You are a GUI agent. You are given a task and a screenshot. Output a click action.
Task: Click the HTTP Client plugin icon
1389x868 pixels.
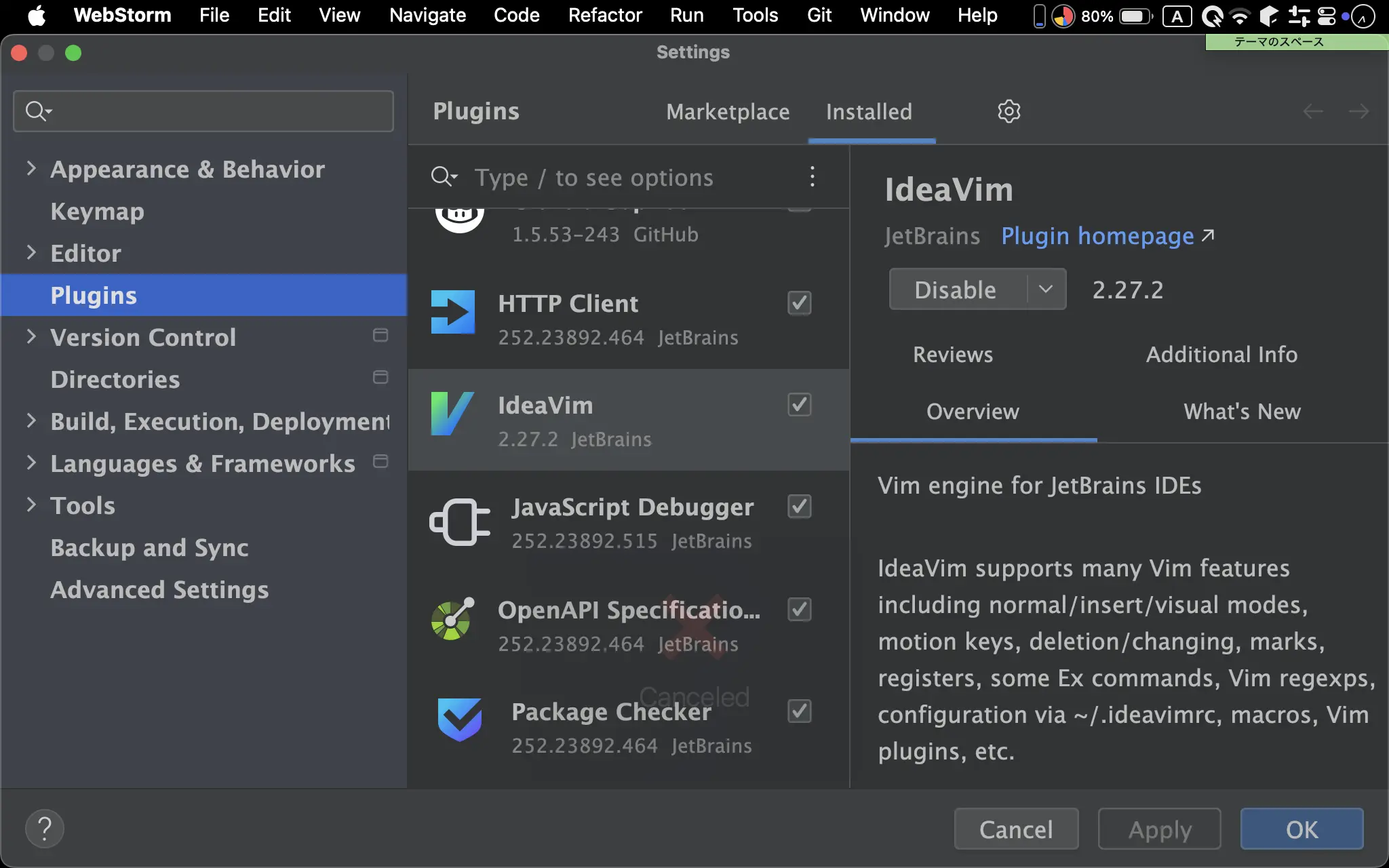tap(452, 312)
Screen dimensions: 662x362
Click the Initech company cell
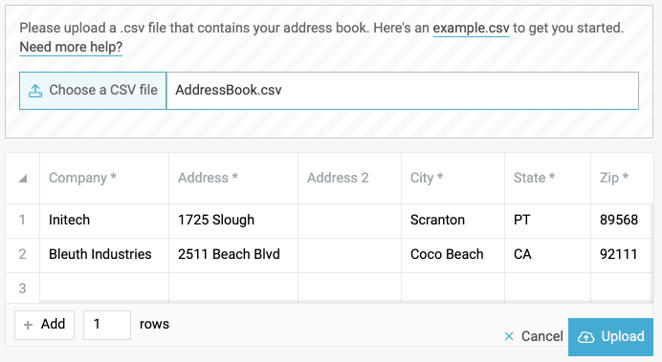pyautogui.click(x=104, y=220)
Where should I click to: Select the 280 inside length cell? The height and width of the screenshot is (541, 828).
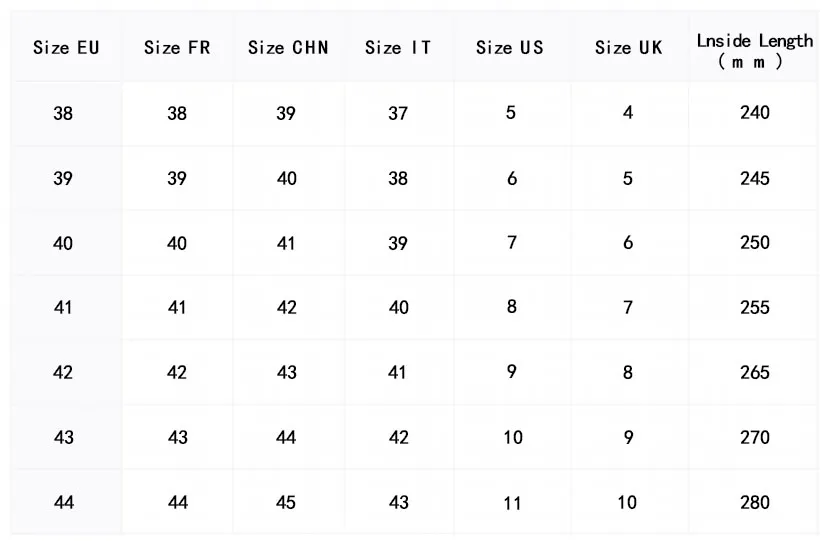[754, 502]
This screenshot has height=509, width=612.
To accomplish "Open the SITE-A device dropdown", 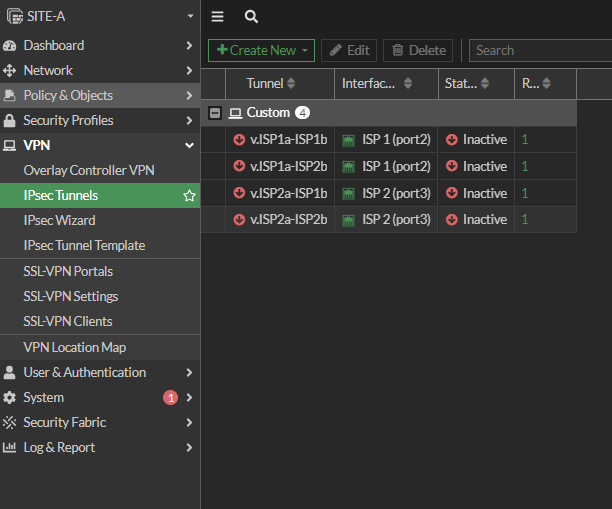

• • •

▸ **Goal of the exercise**:
Turn every line of the items above into a numbered list, skipping blank lines and leaving out the pictures.

▸ **Right answer**:
1. You are a GUI agent. You are given a task and a screenshot. Output a click action.
2. Task: Click the HTTP Client plugin icon
3. 1389x868 pixels.
4. tap(452, 312)
5. Screen dimensions: 662x362
6. Click the Initech company cell
7. pyautogui.click(x=104, y=220)
8. Where should I click to: Select the 280 inside length cell? The height and width of the screenshot is (541, 828).
9. [754, 502]
10. This screenshot has height=509, width=612.
11. To accomplish "Open the SITE-A device dropdown", 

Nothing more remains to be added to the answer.